[Page text]
In the case of the nuclear power plant, it may be desirable to design the structure to minimize any damage given that the consequence of even a minimal failure can have very dire consequences. In this case, we should try to locate this facility as far away as possible from earthquake sources to minimize exposure, because minimizing vulnerability to the desired level is very difficult and expensive. The reality is that it is prohibitively expensive to do this given the public's desire to avoid not only a Fukushima-type incident, but also even a more limited one, like the nuclear disaster on Three Mile Island.
For the multi-story building in Los Angeles, it is more difficult to minimize exposure because a large network of seismic faults with somewhat unknown return periods is nearby, including the San Andreas Fault. In this case, the emphasis should be on robust design and detailing to minimize the structure's vulnerability; the owners of the residences should be conscious that they are taking a significant risk should an earthquake occur. They should not expect the building to collapse, but the building may be a complete loss if the earthquake is of a large enough magnitude.
For the computer chip plant, the problems may be completely different because the structure itself may be quite flexible and outside the frequency range of the earthquake. Thus, the structure may not suffer any damage; however, its contents (chip manufacturing equipment) may be severely damaged, and chip production could be disrupted. Depending on the specific set of chips being manufactured at the facility, the economic damage both to the owner of the facility and to the industry as a whole can be tremendous.
These three examples illustrate why one needs to develop resilient design strategies for our infrastructure. To reach this goal we need to understand both the input (ground motion) and output (structural response). This issue can only be addressed through a combined analytical and experimental approach. The former is reflected in the equations listed above, while the latter can only be achieved through the experimental work done through quasi-static, pseudo-dynamic, and shake table approaches.

[Record set]
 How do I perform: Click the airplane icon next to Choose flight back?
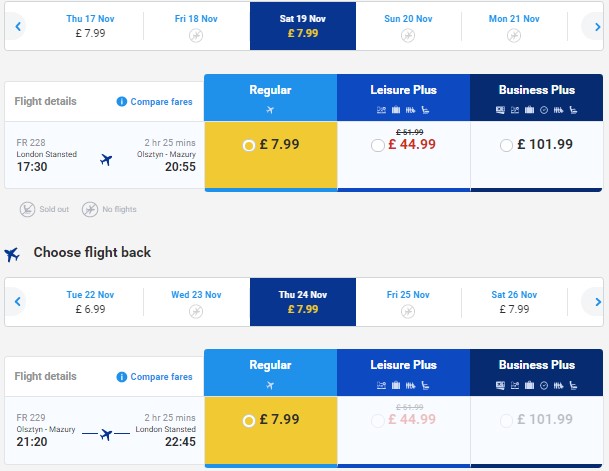pos(12,254)
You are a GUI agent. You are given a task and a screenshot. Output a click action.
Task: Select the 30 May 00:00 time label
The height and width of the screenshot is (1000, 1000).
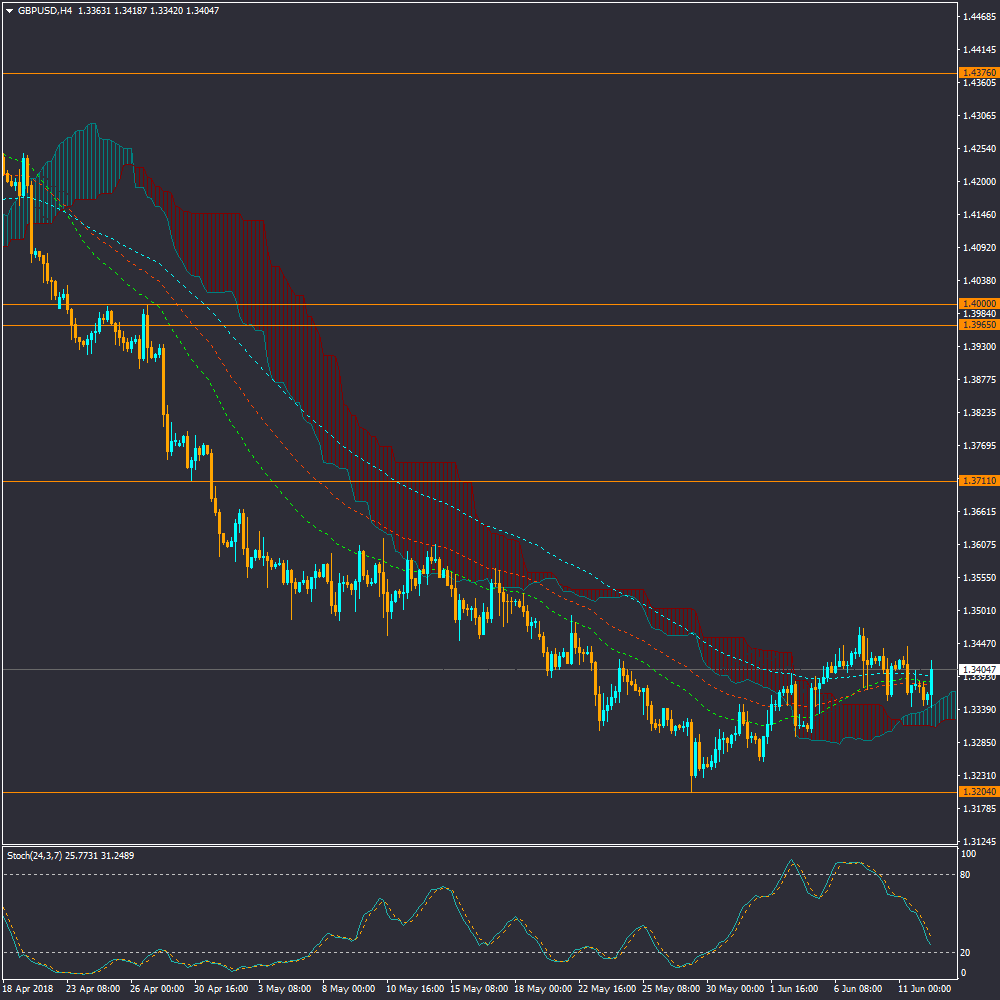coord(734,988)
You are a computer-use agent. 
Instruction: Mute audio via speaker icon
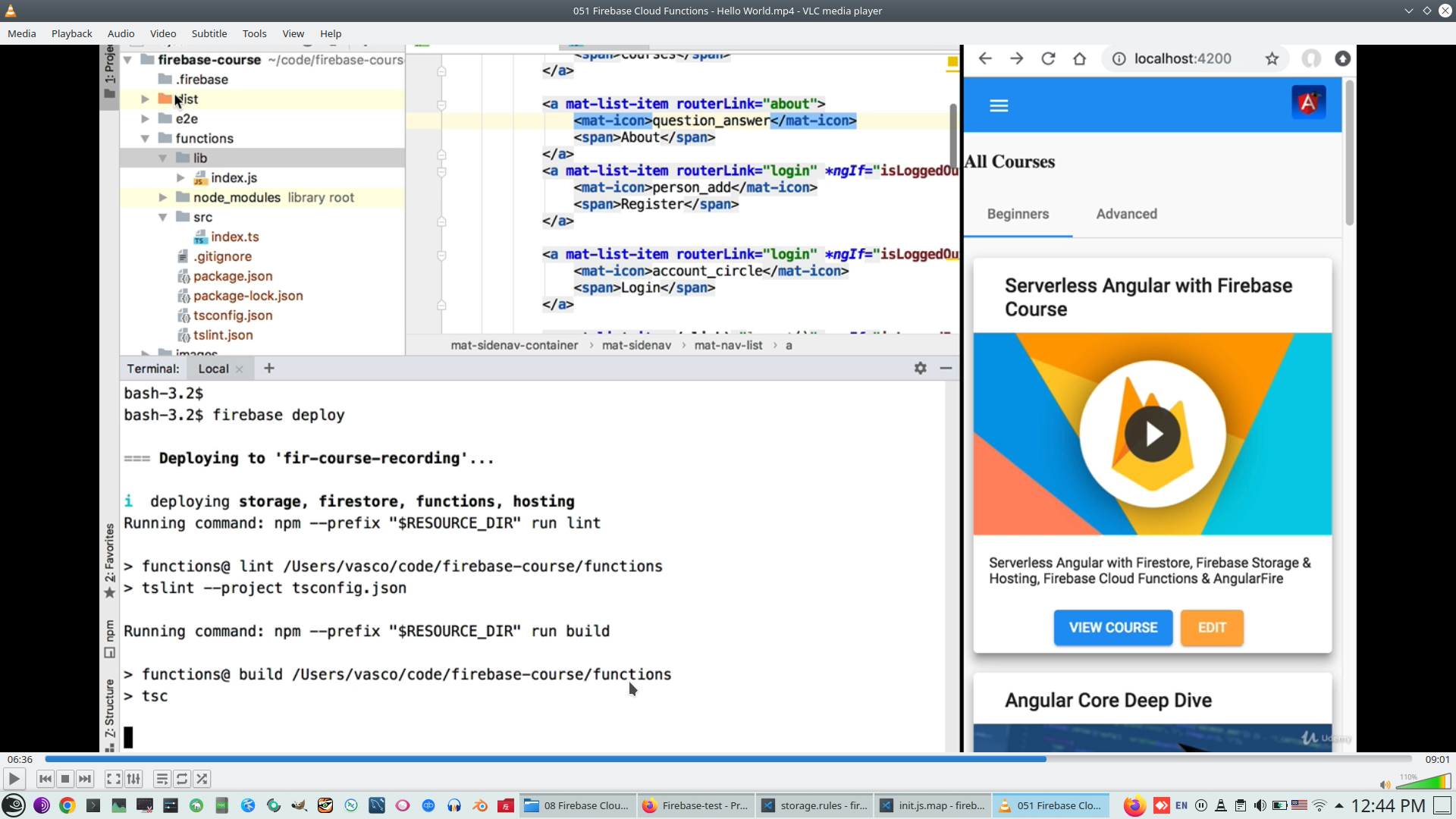(1385, 785)
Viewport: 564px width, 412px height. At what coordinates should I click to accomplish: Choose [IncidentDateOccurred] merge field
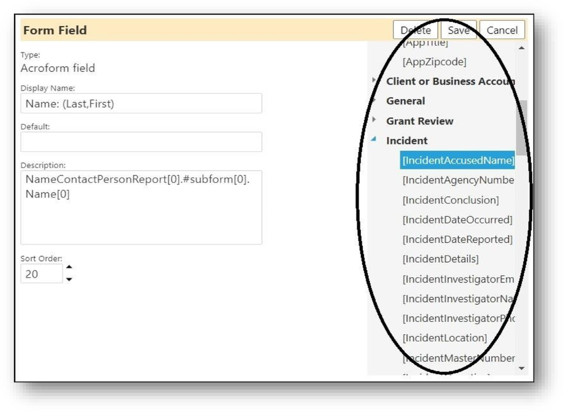[x=457, y=220]
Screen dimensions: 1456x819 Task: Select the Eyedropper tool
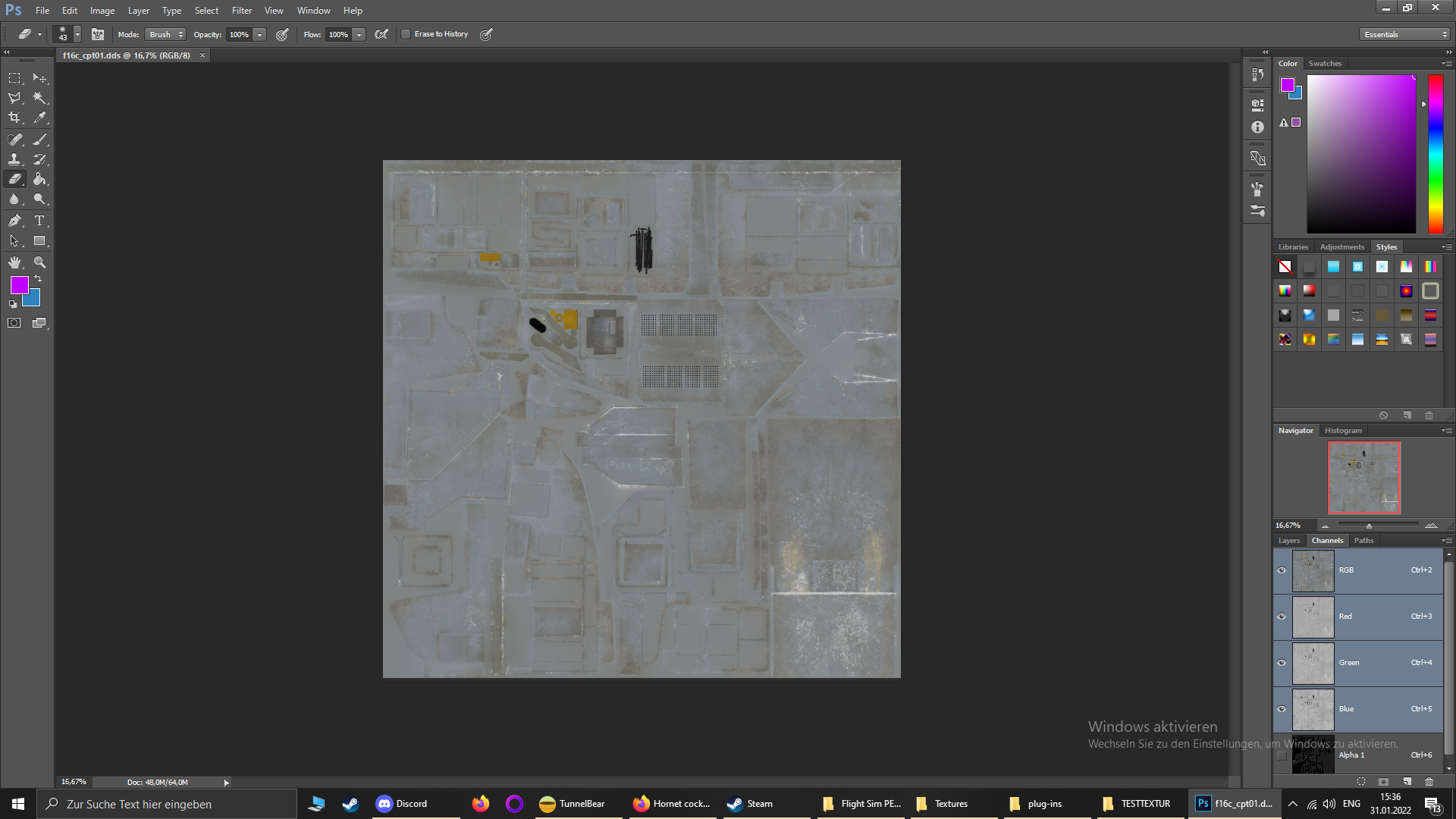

[Actions to take]
• 1. In the passage on earthquake-resistant design, what does it say can be severely damaged at the computer chip plant even if the structure itself suffers no damage?
• 2. Extend the passage on earthquake-resistant design, picking up after its final sentence.

[Outputs]
• 1. The chip manufacturing equipment inside it can be severely damaged.

• 2.
Transcript
Structural dynamics, or the analysis of structure’s behavior when subjected to dynamic forces, is critical both for designing buildings able to resist earthquake and fatigue loads, and for providing occupant comfort in structures subjected to wind and other types of cyclic loads.
In order to develop resilient design strategies for our cities’ infrastructures, we need to understand both the input, for example, the ground motion during seismic activity, and the output, or the structural response of the buildings. This issue can only be addressed through a combined analytical and experimental approach.
Seismic testing in a laboratory setting is carried out using shake tables, where scale models of complete structures are subjected to input motions using an electrically or hydraulically actuated base. This method represents a more faithful testing technique, as the structure is not artificially restrained, and the input is true ground motion.
This video will illustrate the principles of dynamic analysis by using a shake table and model structures to study the dynamic behavior characteristics of different structural models.
The usual self weight loads acting on a structure are quasi static because they change very slowly or not at all with time. In contrast, loads produced by hurricanes and blasts, for example, are extremely dynamic in nature.
During an earthquake, the ground moves with certain acceleration while the structure tends to stay still. As a consequence, the dynamic loads acting on a structure are inertial, and they depend on the mass, stiffness, and damping of the structure. To solve this problem analytically, we employ basic physics laws and simplified models of the actual structures.
For example, both a bridge and a frame with rigid beam can be simplified to a single degree of freedom system, consisting of an elastic cantilever with length L and mass m, stiffness k, and damping c. Alternatively, another model system can be represented by a mass attached to a spring of elastic constant k, as well as a dash pot with a damping coefficient c. These components can be combined in parallel and in series to model different structural configurations.
For our mass and spring model system, if the ground is moving the external force acting on this system is proportional with the ground acceleration. The other forces in the system are the elastic force in the spring, proportional to the displacement, as well as the reaction force in the dash pot, proportional to the velocity.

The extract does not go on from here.